OCT provides an objective cross-sectional examination of the fundus,9 which can serve as a useful tool for objectively monitoring macular oedema.10 With the advent of Time Domain, and more recently Fourier Domain OCT technology, there is an opportunity for a more comprehensive and non-invasive way to evaluate the presence of macular oedema without the routine use of FA.9 11–13
Therefore, in the current study we sought to determine the prevalence of cystoid macular oedema in RP patients of various genetic subtypes using OCT technology.
MATERIALS AND METHODS
The total number of subjects ultimately included in this study was 124 RP patients from ages 8 to 71 years. This included all RP patients who were seen by the authors between 20 June 2007 and 8 January 2008. Out of these patients, 18 were new patients who were just diagnosed as having RP, and 84 were former patients who returned for their general routine visit and were asked to participate in this study. Out of these 84 RP patients, 12 were previously diagnosed as having macular oedema, and they were on treatment for CMO. These patients were included in our study when they returned to our clinic as a part of their routine follow-up visit to monitor any cystic changes.
We additionally reviewed the charts and attempted to contact all RP patients seen by one of the authors (GAF) within the previous 5 years and who had neither cystic nor atrophic-appearing macular changes on prior funduscopic exams. Out of 98 charts that were reviewed, we were able to contact and re-evaluate prospectively 22 patients who were asked to return for a re-examination of their macula and OCT testing for the presence of CMO.
The diagnosis of RP was based on the patients’ history of poor night vision, side vision restriction, markedly reduced or non-deductible a- and b-wave amplitudes on ERG testing, in addition to ophthalmoscopic findings including characteristic fundus changes of attenuated retinal vessels and bone spicule-like pigment clumping. We excluded any patient with uveitis, diabetic retinopathy or any disease that could cause RP-like fundus changes. We also excluded all aphakic and pseudophakic patients, and all syndromic forms of RP except for type II Usher syndrome. Thirty-two additional patients who came for their routine annual visit were not included in this study due to our inability to obtain OCT images on either eye as a consequence of either dense cataracts, a lack of proper fixation or markedly reduced visual acuity. One eye only on two of the patients was included due to an inability to obtain images on the other eye.

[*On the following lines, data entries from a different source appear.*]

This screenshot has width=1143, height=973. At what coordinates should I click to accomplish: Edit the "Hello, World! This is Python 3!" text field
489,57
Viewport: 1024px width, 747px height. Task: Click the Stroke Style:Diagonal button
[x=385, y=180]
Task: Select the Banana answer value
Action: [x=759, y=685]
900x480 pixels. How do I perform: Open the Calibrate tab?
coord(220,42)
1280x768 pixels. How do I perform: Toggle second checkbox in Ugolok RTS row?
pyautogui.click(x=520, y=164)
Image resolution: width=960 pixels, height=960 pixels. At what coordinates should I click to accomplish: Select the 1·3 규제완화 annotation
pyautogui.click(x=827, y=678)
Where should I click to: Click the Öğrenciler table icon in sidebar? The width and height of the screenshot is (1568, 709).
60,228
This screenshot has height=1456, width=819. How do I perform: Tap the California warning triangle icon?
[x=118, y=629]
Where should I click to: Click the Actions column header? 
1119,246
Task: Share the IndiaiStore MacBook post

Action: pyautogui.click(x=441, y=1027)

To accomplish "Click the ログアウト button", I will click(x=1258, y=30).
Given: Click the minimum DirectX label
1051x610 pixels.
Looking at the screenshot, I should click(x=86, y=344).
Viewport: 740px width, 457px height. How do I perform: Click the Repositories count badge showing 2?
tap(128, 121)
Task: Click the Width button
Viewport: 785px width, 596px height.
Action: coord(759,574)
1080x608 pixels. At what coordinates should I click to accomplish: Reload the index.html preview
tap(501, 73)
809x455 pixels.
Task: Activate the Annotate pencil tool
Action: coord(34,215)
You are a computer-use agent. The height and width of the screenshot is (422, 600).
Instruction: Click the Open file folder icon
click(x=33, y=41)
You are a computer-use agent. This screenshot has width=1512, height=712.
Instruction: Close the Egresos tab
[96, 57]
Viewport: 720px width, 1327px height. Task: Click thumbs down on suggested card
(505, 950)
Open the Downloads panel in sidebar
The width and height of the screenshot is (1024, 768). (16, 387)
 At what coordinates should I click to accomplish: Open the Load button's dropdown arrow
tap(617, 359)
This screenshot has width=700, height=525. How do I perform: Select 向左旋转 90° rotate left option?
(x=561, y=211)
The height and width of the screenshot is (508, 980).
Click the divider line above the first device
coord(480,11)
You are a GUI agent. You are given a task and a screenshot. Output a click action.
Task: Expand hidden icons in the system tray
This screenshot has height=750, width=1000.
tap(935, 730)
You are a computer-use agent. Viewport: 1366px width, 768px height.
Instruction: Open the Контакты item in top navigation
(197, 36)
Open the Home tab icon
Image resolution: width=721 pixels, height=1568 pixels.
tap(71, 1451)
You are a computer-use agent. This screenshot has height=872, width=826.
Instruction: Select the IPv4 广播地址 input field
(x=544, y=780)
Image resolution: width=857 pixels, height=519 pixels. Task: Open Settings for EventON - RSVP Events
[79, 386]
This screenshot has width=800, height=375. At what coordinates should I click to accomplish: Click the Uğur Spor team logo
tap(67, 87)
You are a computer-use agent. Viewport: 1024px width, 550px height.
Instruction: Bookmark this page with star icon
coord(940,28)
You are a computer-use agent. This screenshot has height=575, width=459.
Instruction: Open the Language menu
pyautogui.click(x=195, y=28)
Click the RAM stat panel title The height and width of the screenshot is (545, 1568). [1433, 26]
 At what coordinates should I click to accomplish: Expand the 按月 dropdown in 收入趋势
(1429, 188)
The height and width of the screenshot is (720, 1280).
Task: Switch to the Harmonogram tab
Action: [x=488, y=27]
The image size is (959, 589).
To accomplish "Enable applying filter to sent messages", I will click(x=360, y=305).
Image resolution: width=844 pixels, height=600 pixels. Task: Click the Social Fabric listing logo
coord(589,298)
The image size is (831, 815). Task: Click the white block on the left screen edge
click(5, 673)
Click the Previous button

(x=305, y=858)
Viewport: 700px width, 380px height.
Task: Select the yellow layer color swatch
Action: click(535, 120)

The 124 RP patients were categorised into various genetic subtypes as described in previous reports.14 15 Included were 31 patients from 27 families with autosomal dominant (AD) inheritance, 18 patients with autosomal recessive (AR) inheritance, nine patients with X linked recessive inheritance (XL), and 39 patients from 39 different families who showed no evidence of other affected family members and therefore were classified as an isolated subtype. We also included 23 patients from 22 families with type II Usher syndrome. The inheritance pattern for four of the included patients could not be determined. None of the patients in the AR subgroup showed a phenotype consistent with enhanced S-cone syndrome or other progressive retinal degenerations.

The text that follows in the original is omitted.